I have been distracted in the past couple of months with the frustrations that using newish technologies elicit. The biggest frustration is having to tell your pathetic Luddite story to one call centre technician after another in Bangalore, or Delhi or Manila; being tossed from one to another, like human remains between tiger sharks. I know I need to calm down, take some long slow breaths, do a downward dog or an ardha chandrasana, but that's not what I do. Never one to take good advice, especially from myself, I get irritated, then angry, then sleepless.

At the beginning of September, I bought Adobe Photoshop Elements 6 for the Mac. I'd watched video podcasts on the amazing effects one can produce with the software and I lusted after it. I found a good price from a place in Sydney. With the student/teacher discount the price was just under $100. (The Mac Shop sold the same item for $196! Unbelievable! How can they justify a 100% markup? )

So elated with the new toy, I sashayed home, loaded the software and, well, not very much really. I played and played and watched many video podcasts, and over a month of playing I worked out how to use some of it. The problem with the software was that the help screens were not helpful. They are factual in a kind of Wikipedia way; they describe what the program can do--they don't tell you how to do it. What I needed was an Ikea kind of manual.

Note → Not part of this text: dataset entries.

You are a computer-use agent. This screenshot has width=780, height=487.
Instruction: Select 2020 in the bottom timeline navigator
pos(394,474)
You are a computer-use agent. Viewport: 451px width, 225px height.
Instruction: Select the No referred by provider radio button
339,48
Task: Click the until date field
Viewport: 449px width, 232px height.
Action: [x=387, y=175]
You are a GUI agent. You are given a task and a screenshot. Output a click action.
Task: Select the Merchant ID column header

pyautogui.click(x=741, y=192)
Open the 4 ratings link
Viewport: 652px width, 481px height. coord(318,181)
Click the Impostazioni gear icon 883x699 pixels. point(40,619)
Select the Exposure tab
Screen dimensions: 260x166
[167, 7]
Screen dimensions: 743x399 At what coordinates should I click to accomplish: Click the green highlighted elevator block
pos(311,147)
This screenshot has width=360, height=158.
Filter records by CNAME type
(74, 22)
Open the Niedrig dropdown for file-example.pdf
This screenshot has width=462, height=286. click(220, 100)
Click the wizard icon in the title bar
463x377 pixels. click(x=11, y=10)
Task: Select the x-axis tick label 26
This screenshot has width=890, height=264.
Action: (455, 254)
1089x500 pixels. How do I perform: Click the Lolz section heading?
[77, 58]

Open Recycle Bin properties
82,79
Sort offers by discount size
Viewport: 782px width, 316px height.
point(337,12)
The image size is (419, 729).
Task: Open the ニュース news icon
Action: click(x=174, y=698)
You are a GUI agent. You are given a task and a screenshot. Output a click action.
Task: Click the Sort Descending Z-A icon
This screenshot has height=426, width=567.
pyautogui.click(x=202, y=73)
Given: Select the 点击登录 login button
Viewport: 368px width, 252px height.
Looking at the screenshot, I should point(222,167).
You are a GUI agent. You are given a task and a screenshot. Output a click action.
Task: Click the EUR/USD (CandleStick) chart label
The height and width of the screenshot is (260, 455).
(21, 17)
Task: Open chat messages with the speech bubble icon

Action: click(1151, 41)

There are a great multitude of people and companies who will happily sell you courses to teach you Photoshop Elements; however, the courses cost more than the software. The free video podcasts on iTunes were very informative, though. The more I learned the curiouser I became. I was able to follow and carry out some of the transformations guided by the beginner podcasts and began creating funny (to me) composite photos starring friends and family.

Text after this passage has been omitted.